= Task details =
Copy the data exactly.

Collected data entries:
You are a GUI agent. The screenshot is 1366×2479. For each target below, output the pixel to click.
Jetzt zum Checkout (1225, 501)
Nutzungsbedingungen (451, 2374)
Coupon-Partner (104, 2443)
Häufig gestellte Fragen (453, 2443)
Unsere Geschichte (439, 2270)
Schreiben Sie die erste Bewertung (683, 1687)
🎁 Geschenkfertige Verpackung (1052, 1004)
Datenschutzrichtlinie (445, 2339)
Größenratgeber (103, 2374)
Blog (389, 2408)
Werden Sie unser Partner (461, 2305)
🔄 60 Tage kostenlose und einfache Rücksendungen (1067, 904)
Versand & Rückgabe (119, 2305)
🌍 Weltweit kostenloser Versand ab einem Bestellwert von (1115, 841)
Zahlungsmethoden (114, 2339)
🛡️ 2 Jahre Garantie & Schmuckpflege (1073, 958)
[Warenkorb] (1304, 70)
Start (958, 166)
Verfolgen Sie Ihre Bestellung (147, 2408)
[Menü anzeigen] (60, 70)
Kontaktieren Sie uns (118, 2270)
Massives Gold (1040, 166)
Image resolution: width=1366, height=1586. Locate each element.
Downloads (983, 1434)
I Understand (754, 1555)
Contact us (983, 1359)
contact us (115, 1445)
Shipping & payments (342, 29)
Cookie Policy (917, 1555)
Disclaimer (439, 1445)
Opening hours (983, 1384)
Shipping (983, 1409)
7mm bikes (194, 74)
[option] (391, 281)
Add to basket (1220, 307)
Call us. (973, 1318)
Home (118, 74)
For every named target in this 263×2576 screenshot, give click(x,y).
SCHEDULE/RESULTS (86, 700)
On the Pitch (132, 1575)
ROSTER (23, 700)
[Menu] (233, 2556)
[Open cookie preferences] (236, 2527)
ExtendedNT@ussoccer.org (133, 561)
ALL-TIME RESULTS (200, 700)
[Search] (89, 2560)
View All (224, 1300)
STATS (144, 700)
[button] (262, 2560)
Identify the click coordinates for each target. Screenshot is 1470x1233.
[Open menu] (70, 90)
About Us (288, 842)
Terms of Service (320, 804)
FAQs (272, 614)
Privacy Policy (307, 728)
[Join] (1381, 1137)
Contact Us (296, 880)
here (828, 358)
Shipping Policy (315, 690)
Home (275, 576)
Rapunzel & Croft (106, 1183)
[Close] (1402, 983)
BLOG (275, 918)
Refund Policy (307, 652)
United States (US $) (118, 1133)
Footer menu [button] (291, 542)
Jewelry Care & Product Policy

= Result of this task =
You are a GUI agent. The screenshot is 1366×2479. For each target below, output the pixel to click.
Jetzt zum Checkout (1225, 501)
Nutzungsbedingungen (451, 2374)
Coupon-Partner (104, 2443)
Häufig gestellte Fragen (453, 2443)
Unsere Geschichte (439, 2270)
Schreiben Sie die erste Bewertung (683, 1687)
🎁 Geschenkfertige Verpackung (1052, 1004)
Datenschutzrichtlinie (445, 2339)
Größenratgeber (103, 2374)
Blog (389, 2408)
Werden Sie unser Partner (461, 2305)
🔄 60 Tage kostenlose und einfache Rücksendungen (1067, 904)
Versand & Rückgabe (119, 2305)
🌍 Weltweit kostenloser Versand ab einem Bestellwert von (1115, 841)
Zahlungsmethoden (114, 2339)
🛡️ 2 Jahre Garantie & Schmuckpflege (1073, 958)
[Warenkorb] (1304, 70)
Start (958, 166)
Verfolgen Sie Ihre Bestellung (147, 2408)
[Menü anzeigen] (60, 70)
Kontaktieren Sie uns (118, 2270)
Massives Gold (1040, 166)
Image resolution: width=1366, height=1586. Locate each element.
Downloads (983, 1434)
I Understand (754, 1555)
Contact us (983, 1359)
contact us (115, 1445)
Shipping & payments (342, 29)
Cookie Policy (917, 1555)
Disclaimer (439, 1445)
Opening hours (983, 1384)
Shipping (983, 1409)
7mm bikes (194, 74)
[option] (391, 281)
Add to basket (1220, 307)
Call us. (973, 1318)
Home (118, 74)
For every named target in this 263×2576 screenshot, give click(x,y).
SCHEDULE/RESULTS (86, 700)
On the Pitch (132, 1575)
ROSTER (23, 700)
[Menu] (233, 2556)
[Open cookie preferences] (236, 2527)
ExtendedNT@ussoccer.org (133, 561)
ALL-TIME RESULTS (200, 700)
[Search] (89, 2560)
View All (224, 1300)
STATS (144, 700)
[button] (262, 2560)
Identify the click coordinates for each target. Screenshot is 1470x1233.
[Open menu] (70, 90)
About Us (288, 842)
Terms of Service (320, 804)
FAQs (272, 614)
Privacy Policy (307, 728)
[Join] (1381, 1137)
Contact Us (296, 880)
here (828, 358)
Shipping Policy (315, 690)
Home (275, 576)
Rapunzel & Croft (106, 1183)
[Close] (1402, 983)
BLOG (275, 918)
Refund Policy (307, 652)
United States (US $) (118, 1133)
Footer menu [button] (291, 542)
Jewelry Care & Product Policy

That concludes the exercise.